> [Exercise aim] Please repeat the data shown below, word for word.
-- Materials provided follows --
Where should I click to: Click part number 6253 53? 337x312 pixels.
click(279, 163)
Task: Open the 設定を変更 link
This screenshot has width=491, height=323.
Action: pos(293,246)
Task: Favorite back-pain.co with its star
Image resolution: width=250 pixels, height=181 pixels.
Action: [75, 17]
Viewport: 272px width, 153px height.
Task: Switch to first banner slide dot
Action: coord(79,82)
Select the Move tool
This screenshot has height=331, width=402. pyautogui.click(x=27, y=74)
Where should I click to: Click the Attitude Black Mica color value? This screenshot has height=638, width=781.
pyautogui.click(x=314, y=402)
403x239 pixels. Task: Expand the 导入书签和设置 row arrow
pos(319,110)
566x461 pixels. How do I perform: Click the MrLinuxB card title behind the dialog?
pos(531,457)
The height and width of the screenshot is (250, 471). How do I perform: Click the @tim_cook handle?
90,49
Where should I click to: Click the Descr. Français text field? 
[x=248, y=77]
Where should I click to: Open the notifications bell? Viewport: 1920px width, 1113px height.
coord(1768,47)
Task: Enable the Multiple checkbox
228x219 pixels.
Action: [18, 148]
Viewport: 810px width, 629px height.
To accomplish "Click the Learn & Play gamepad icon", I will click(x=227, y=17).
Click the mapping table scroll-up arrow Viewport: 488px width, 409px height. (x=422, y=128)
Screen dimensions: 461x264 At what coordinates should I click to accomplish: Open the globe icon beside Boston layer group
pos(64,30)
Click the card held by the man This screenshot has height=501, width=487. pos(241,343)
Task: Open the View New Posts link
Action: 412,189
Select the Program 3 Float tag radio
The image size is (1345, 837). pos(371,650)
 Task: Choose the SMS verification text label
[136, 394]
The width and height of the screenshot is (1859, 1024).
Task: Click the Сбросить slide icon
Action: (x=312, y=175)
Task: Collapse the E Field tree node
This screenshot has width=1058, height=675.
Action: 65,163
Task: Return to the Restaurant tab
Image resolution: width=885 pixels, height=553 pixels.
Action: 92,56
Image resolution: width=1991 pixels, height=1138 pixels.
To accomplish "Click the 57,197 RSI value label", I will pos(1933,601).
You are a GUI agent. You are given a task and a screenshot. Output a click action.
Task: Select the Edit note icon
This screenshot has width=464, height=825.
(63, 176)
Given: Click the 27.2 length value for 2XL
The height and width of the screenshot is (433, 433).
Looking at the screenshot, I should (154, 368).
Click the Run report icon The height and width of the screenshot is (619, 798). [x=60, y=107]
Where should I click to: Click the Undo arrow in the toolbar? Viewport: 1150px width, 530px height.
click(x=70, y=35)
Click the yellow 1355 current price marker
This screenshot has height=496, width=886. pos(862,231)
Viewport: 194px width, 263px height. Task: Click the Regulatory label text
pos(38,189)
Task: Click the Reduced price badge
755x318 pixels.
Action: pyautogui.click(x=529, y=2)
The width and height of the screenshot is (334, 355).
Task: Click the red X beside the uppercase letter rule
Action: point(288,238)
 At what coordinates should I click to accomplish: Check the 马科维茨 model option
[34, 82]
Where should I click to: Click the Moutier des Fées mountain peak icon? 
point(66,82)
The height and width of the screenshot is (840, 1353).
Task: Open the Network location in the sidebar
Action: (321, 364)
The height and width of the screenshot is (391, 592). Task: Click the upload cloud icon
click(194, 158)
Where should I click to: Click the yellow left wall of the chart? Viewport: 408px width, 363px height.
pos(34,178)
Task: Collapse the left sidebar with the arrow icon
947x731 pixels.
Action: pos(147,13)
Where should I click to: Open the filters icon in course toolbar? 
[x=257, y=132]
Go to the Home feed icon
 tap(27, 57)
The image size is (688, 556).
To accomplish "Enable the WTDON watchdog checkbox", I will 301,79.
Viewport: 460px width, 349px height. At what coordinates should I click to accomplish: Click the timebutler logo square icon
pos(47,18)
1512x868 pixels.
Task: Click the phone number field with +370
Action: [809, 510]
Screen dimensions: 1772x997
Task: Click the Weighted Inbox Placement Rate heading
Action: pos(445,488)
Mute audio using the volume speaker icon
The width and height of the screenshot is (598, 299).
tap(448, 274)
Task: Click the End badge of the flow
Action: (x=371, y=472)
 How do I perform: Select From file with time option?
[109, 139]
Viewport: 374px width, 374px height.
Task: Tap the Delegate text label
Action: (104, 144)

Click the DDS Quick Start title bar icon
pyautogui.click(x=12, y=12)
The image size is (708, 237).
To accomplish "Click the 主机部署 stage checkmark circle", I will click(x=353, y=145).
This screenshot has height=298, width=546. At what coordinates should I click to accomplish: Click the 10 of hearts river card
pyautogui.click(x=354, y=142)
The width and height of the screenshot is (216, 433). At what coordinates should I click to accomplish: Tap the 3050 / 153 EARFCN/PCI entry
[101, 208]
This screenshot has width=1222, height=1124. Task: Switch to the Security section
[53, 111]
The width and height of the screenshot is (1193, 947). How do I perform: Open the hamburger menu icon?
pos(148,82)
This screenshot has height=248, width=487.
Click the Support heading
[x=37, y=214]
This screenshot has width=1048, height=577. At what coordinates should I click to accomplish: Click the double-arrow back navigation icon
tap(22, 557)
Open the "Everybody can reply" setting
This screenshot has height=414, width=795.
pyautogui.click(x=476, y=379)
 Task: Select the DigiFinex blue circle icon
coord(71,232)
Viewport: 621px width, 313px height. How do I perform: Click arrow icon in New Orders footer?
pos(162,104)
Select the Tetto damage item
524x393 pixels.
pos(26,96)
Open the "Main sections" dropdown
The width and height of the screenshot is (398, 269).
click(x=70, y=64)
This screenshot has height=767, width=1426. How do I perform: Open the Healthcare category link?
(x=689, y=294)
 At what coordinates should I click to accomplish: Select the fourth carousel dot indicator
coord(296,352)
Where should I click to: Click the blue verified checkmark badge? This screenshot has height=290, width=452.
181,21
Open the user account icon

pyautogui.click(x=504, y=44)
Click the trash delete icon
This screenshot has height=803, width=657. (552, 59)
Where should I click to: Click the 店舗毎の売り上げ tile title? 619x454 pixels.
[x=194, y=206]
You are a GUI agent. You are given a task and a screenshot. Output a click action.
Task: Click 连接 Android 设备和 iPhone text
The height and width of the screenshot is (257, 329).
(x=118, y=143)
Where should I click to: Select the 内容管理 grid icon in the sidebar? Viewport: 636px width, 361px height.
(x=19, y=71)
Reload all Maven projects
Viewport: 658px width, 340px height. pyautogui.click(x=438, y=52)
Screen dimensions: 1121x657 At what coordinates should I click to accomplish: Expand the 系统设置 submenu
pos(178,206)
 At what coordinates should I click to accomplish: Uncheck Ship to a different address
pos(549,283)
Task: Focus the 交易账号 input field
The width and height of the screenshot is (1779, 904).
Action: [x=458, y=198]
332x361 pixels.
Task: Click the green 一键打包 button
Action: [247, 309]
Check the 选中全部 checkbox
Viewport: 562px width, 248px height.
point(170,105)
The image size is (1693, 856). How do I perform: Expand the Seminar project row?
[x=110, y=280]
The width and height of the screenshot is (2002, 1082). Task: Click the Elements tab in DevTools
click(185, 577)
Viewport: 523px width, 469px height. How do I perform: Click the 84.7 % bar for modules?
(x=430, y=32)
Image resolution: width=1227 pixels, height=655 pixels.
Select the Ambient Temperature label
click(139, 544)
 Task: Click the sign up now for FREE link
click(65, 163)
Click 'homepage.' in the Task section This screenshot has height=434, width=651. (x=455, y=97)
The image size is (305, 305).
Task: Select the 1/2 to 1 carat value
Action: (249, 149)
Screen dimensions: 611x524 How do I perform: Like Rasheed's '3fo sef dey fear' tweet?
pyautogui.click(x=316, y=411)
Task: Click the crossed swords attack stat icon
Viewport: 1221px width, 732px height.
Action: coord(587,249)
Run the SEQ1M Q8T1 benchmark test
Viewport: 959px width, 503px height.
-- Materials provided concluded --
> [Answer]
Where should I click to: Click part number 6253 53? 337x312 pixels.
click(279, 163)
Task: Open the 設定を変更 link
This screenshot has width=491, height=323.
Action: pos(293,246)
Task: Favorite back-pain.co with its star
Image resolution: width=250 pixels, height=181 pixels.
Action: [75, 17]
Viewport: 272px width, 153px height.
Task: Switch to first banner slide dot
Action: coord(79,82)
Select the Move tool
This screenshot has height=331, width=402. pyautogui.click(x=27, y=74)
Where should I click to: Click the Attitude Black Mica color value? This screenshot has height=638, width=781.
pyautogui.click(x=314, y=402)
403x239 pixels. Task: Expand the 导入书签和设置 row arrow
pos(319,110)
566x461 pixels. How do I perform: Click the MrLinuxB card title behind the dialog?
pos(531,457)
The height and width of the screenshot is (250, 471). How do I perform: Click the @tim_cook handle?
90,49
Where should I click to: Click the Descr. Français text field? 
[x=248, y=77]
Where should I click to: Open the notifications bell? Viewport: 1920px width, 1113px height.
coord(1768,47)
Task: Enable the Multiple checkbox
228x219 pixels.
Action: [18, 148]
Viewport: 810px width, 629px height.
To accomplish "Click the Learn & Play gamepad icon", I will click(x=227, y=17).
Click the mapping table scroll-up arrow Viewport: 488px width, 409px height. (x=422, y=128)
Screen dimensions: 461x264 At what coordinates should I click to accomplish: Open the globe icon beside Boston layer group
pos(64,30)
Click the card held by the man This screenshot has height=501, width=487. pos(241,343)
Task: Open the View New Posts link
Action: 412,189
Select the Program 3 Float tag radio
The image size is (1345, 837). pos(371,650)
 Task: Choose the SMS verification text label
[136, 394]
The width and height of the screenshot is (1859, 1024).
Task: Click the Сбросить slide icon
Action: (x=312, y=175)
Task: Collapse the E Field tree node
This screenshot has width=1058, height=675.
Action: 65,163
Task: Return to the Restaurant tab
Image resolution: width=885 pixels, height=553 pixels.
Action: 92,56
Image resolution: width=1991 pixels, height=1138 pixels.
To accomplish "Click the 57,197 RSI value label", I will pos(1933,601).
You are a GUI agent. You are given a task and a screenshot. Output a click action.
Task: Select the Edit note icon
This screenshot has width=464, height=825.
(63, 176)
Given: Click the 27.2 length value for 2XL
The height and width of the screenshot is (433, 433).
Looking at the screenshot, I should (154, 368).
Click the Run report icon The height and width of the screenshot is (619, 798). [x=60, y=107]
Where should I click to: Click the Undo arrow in the toolbar? Viewport: 1150px width, 530px height.
click(x=70, y=35)
Click the yellow 1355 current price marker
This screenshot has height=496, width=886. pos(862,231)
Viewport: 194px width, 263px height. Task: Click the Regulatory label text
pos(38,189)
Task: Click the Reduced price badge
755x318 pixels.
Action: pyautogui.click(x=529, y=2)
The width and height of the screenshot is (334, 355).
Task: Click the red X beside the uppercase letter rule
Action: point(288,238)
 At what coordinates should I click to accomplish: Check the 马科维茨 model option
[34, 82]
Where should I click to: Click the Moutier des Fées mountain peak icon? 
point(66,82)
The height and width of the screenshot is (840, 1353).
Task: Open the Network location in the sidebar
Action: (321, 364)
The height and width of the screenshot is (391, 592). Task: Click the upload cloud icon
click(194, 158)
Where should I click to: Click the yellow left wall of the chart? Viewport: 408px width, 363px height.
pos(34,178)
Task: Collapse the left sidebar with the arrow icon
947x731 pixels.
Action: pos(147,13)
Where should I click to: Open the filters icon in course toolbar? 
[x=257, y=132]
Go to the Home feed icon
 tap(27, 57)
The image size is (688, 556).
To accomplish "Enable the WTDON watchdog checkbox", I will 301,79.
Viewport: 460px width, 349px height. At what coordinates should I click to accomplish: Click the timebutler logo square icon
pos(47,18)
1512x868 pixels.
Task: Click the phone number field with +370
Action: [809, 510]
Screen dimensions: 1772x997
Task: Click the Weighted Inbox Placement Rate heading
Action: pos(445,488)
Mute audio using the volume speaker icon
The width and height of the screenshot is (598, 299).
tap(448, 274)
Task: Click the End badge of the flow
Action: (x=371, y=472)
 How do I perform: Select From file with time option?
[109, 139]
Viewport: 374px width, 374px height.
Task: Tap the Delegate text label
Action: (104, 144)

Click the DDS Quick Start title bar icon
pyautogui.click(x=12, y=12)
The image size is (708, 237).
To accomplish "Click the 主机部署 stage checkmark circle", I will click(x=353, y=145).
This screenshot has height=298, width=546. At what coordinates should I click to accomplish: Click the 10 of hearts river card
pyautogui.click(x=354, y=142)
The width and height of the screenshot is (216, 433). At what coordinates should I click to accomplish: Tap the 3050 / 153 EARFCN/PCI entry
[101, 208]
This screenshot has width=1222, height=1124. Task: Switch to the Security section
[53, 111]
The width and height of the screenshot is (1193, 947). How do I perform: Open the hamburger menu icon?
pos(148,82)
This screenshot has height=248, width=487.
Click the Support heading
[x=37, y=214]
This screenshot has width=1048, height=577. At what coordinates should I click to accomplish: Click the double-arrow back navigation icon
tap(22, 557)
Open the "Everybody can reply" setting
This screenshot has height=414, width=795.
pyautogui.click(x=476, y=379)
 Task: Select the DigiFinex blue circle icon
coord(71,232)
Viewport: 621px width, 313px height. How do I perform: Click arrow icon in New Orders footer?
pos(162,104)
Select the Tetto damage item
524x393 pixels.
pos(26,96)
Open the "Main sections" dropdown
The width and height of the screenshot is (398, 269).
click(x=70, y=64)
This screenshot has height=767, width=1426. How do I perform: Open the Healthcare category link?
(x=689, y=294)
 At what coordinates should I click to accomplish: Select the fourth carousel dot indicator
coord(296,352)
Where should I click to: Click the blue verified checkmark badge? This screenshot has height=290, width=452.
181,21
Open the user account icon

pyautogui.click(x=504, y=44)
Click the trash delete icon
This screenshot has height=803, width=657. (552, 59)
Where should I click to: Click the 店舗毎の売り上げ tile title? 619x454 pixels.
[x=194, y=206]
You are a GUI agent. You are given a task and a screenshot. Output a click action.
Task: Click 连接 Android 设备和 iPhone text
The height and width of the screenshot is (257, 329).
(x=118, y=143)
Where should I click to: Select the 内容管理 grid icon in the sidebar? Viewport: 636px width, 361px height.
(x=19, y=71)
Reload all Maven projects
Viewport: 658px width, 340px height. pyautogui.click(x=438, y=52)
Screen dimensions: 1121x657 At what coordinates should I click to accomplish: Expand the 系统设置 submenu
pos(178,206)
 At what coordinates should I click to accomplish: Uncheck Ship to a different address
pos(549,283)
Task: Focus the 交易账号 input field
The width and height of the screenshot is (1779, 904).
Action: [x=458, y=198]
332x361 pixels.
Task: Click the green 一键打包 button
Action: [247, 309]
Check the 选中全部 checkbox
Viewport: 562px width, 248px height.
point(170,105)
The image size is (1693, 856). How do I perform: Expand the Seminar project row?
[x=110, y=280]
The width and height of the screenshot is (2002, 1082). Task: Click the Elements tab in DevTools
click(185, 577)
Viewport: 523px width, 469px height. How do I perform: Click the 84.7 % bar for modules?
(x=430, y=32)
Image resolution: width=1227 pixels, height=655 pixels.
Select the Ambient Temperature label
click(139, 544)
 Task: Click the sign up now for FREE link
click(65, 163)
Click 'homepage.' in the Task section This screenshot has height=434, width=651. (x=455, y=97)
The image size is (305, 305).
Task: Select the 1/2 to 1 carat value
Action: (249, 149)
Screen dimensions: 611x524 How do I perform: Like Rasheed's '3fo sef dey fear' tweet?
pyautogui.click(x=316, y=411)
Task: Click the crossed swords attack stat icon
Viewport: 1221px width, 732px height.
Action: coord(587,249)
Run the SEQ1M Q8T1 benchmark test
Viewport: 959px width, 503px height.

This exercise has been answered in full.